Biphenyl dioxygenase(BphAE) & biphenyl dehydrogenase(BphB) catalyze first two steps of aerobic degradation of biphenyl & various polychlorinated biphenyls,PCBs. These enzymes are of interest for their potential to oxidize toxic pollutants & manufacture of fine chemicals. We have determined the crystal structures of two variants of BphAE from B. xenovorans LB400, viz BphAERR41 & BphAEp4, evolved by site directed mutagenesis. We have compared the structures of wild type BphAELB400 & BphAEp4. Biochemical properties of BphAELB400 variants with single substitutions, T335A or F336M shows that residue 336 contacts biphenyl & influences regiospecificity of the reaction, but do not enhance enzyme's reactivity toward 2,6-dichlorobiphenyl. However, residue 335 does not contact biphenyl but contributes significantly to expand enzyme's substrate range. Crystal structure of variant BphAERR41 explains the transformation of dibenzofuran & 2-chlorodibenzofuran. This study provides structural insight for expanded substrate range of Rieske-type oxygenases through mutations that enhance the plasticity and/or mobility of enzyme segments lining the catalytic site. Enzyme, BphB catalyze 2nd step of PCB degradation pathway.
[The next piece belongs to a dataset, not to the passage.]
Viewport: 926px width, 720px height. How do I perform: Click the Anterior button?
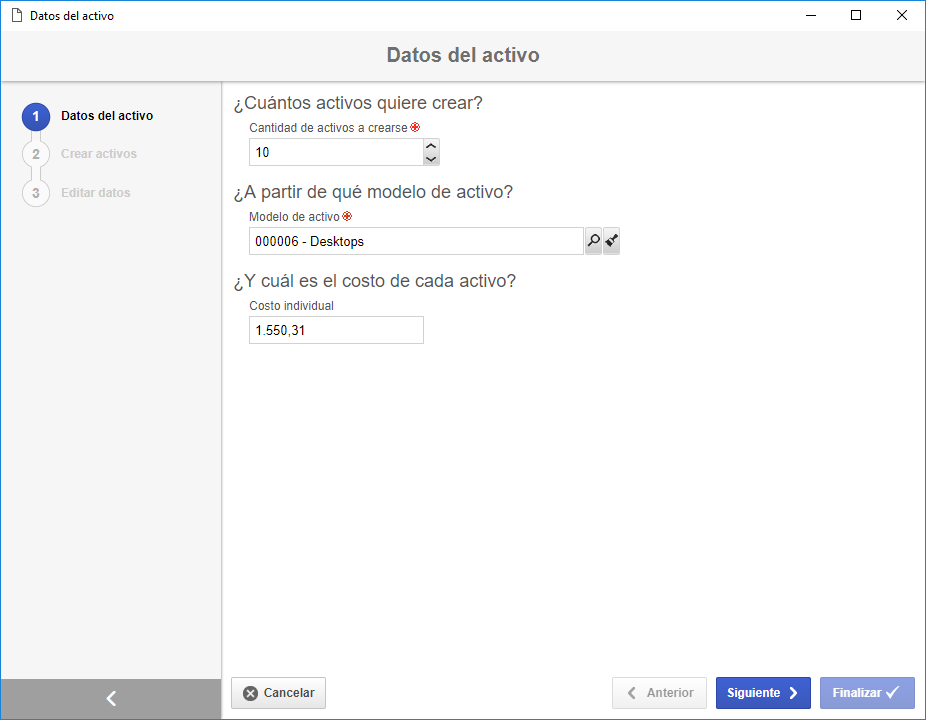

We have determined the crystal structure of apoenzyme, binary complex with NAD+ & ternary complexes with NAD+2,3-dihydroxybiphenyl from P. pnomenusa B356. A crystal structure representing an intermediate state of the enzyme was also obtained where the substrate binding loop was ordered in comparison with apo & binary forms but was displaced significantly w.r.t ternary structure. These structures reveal that the substrate binding loop is highly mobile & changes conformation during ligand binding, starting from a disorganized loop in apo state to a well organized loop in ligand-bound form. Conformational changes are induced during ligand binding; forming a well defined cavity to accommodate wide range of substrates. For the 1st time, a combination of structural, biochemical, & molecular docking studies of BphBB356 elucidate the unique ability of enzyme to transform the cis-dihydrodiols of double meta-, para-, & ortho-substituted chlorobiphenyls.
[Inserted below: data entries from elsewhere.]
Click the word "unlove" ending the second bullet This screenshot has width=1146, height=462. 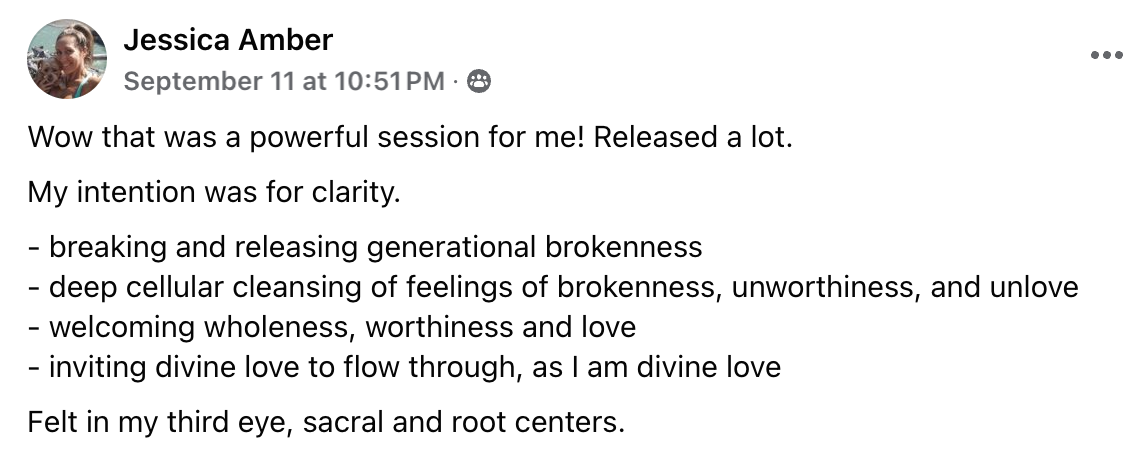click(x=1033, y=287)
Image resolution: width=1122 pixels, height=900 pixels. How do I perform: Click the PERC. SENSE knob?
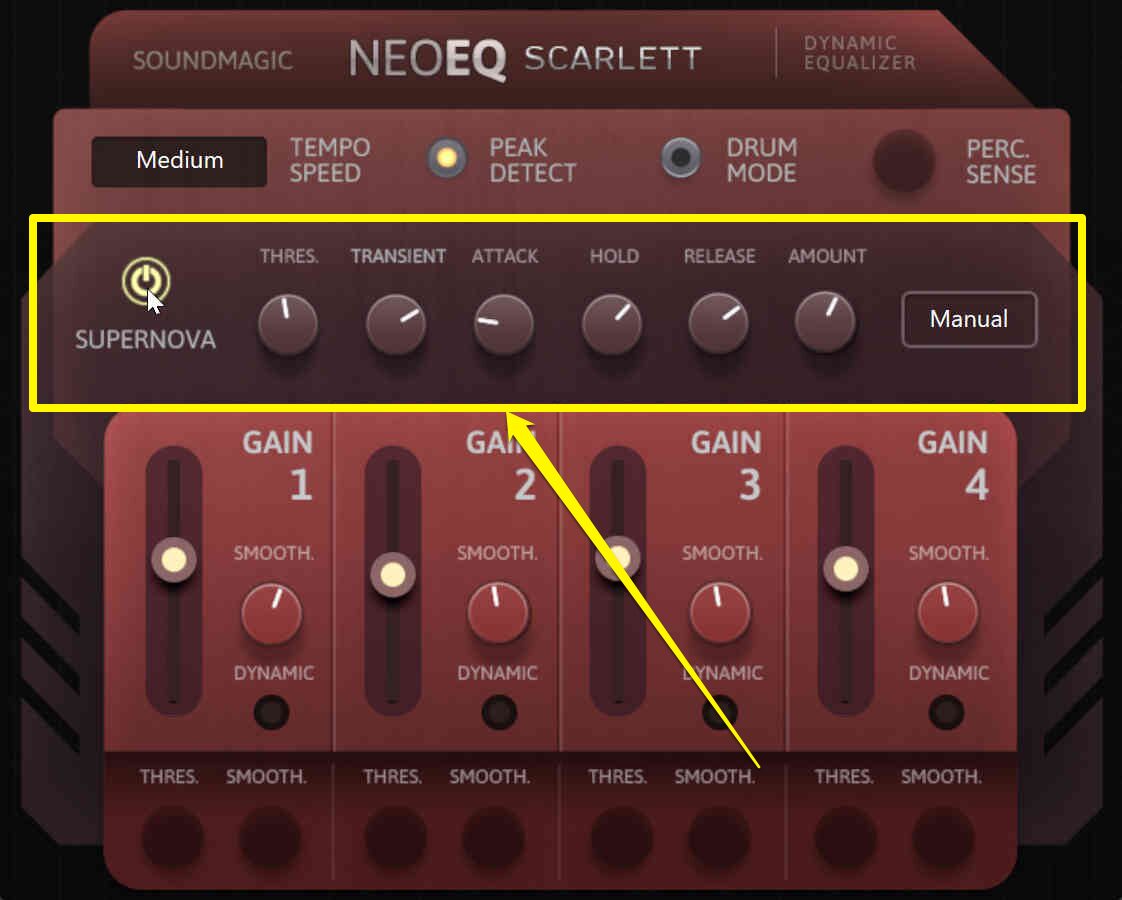904,161
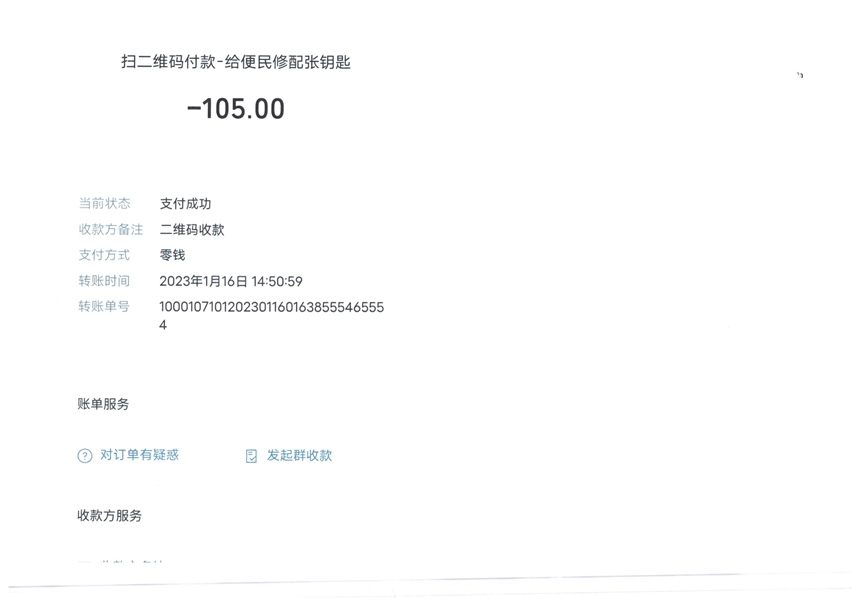Select the 支付方式 label
The height and width of the screenshot is (606, 860).
point(104,255)
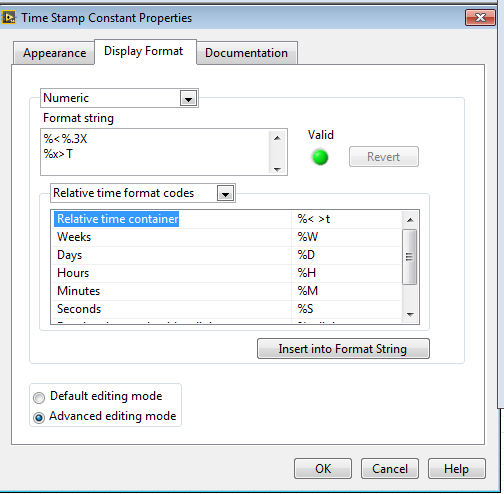Click the green Valid indicator light
This screenshot has width=504, height=494.
[x=320, y=157]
Candidatus Liberibacter asiaticus is a fastidious prokaryotic α-proteobacterium that has not been cultured as yet. It is the causative agent of Citrus Huanglongbing (HLB) is a disease that infects citrus plants causing huge losses to the citrus industry. The plants employ a variety of defense mechanisms to combat the pathogen attack which mainly involves the formation of reactive oxygen species (ROS) mainly hydrogen peroxide, peroxynitrite and organic hydroperoxides. The microbe on the other hand has antioxidant proteins that counter the reactive oxygen species. Peroxiredoxin (Prx) which is known to play a crucial role in peroxide detoxification is a super family of one of such antioxidant proteins. In this work, we have determined the crystal structure of Bacterioferritin Comigratory Protein (BCP) that belongs to 1-Cys Prx enzyme having peroxidatic/sulfenic acid cysteine (C-47) but lacks the resolving cysteine. Furthermore, we are investigating structural aspects to gain insight into the binding of different peroxide substrates at the active site. Site directed mutagenesis has been done to introduce the non-conserved resolving cysteine to study its effect on peroxidase activity in both wild type and mutant form. Biochemically, both BCP 1-cys and BCP 2-cys have shown peroxidase activity. DNA protection activity against oxidative damage and cell-line based assays has implicated its protective role towards the hypoxic condition of cells. Hence, the protein becomes a lucrative target for ligands which might be potential antimicrobials.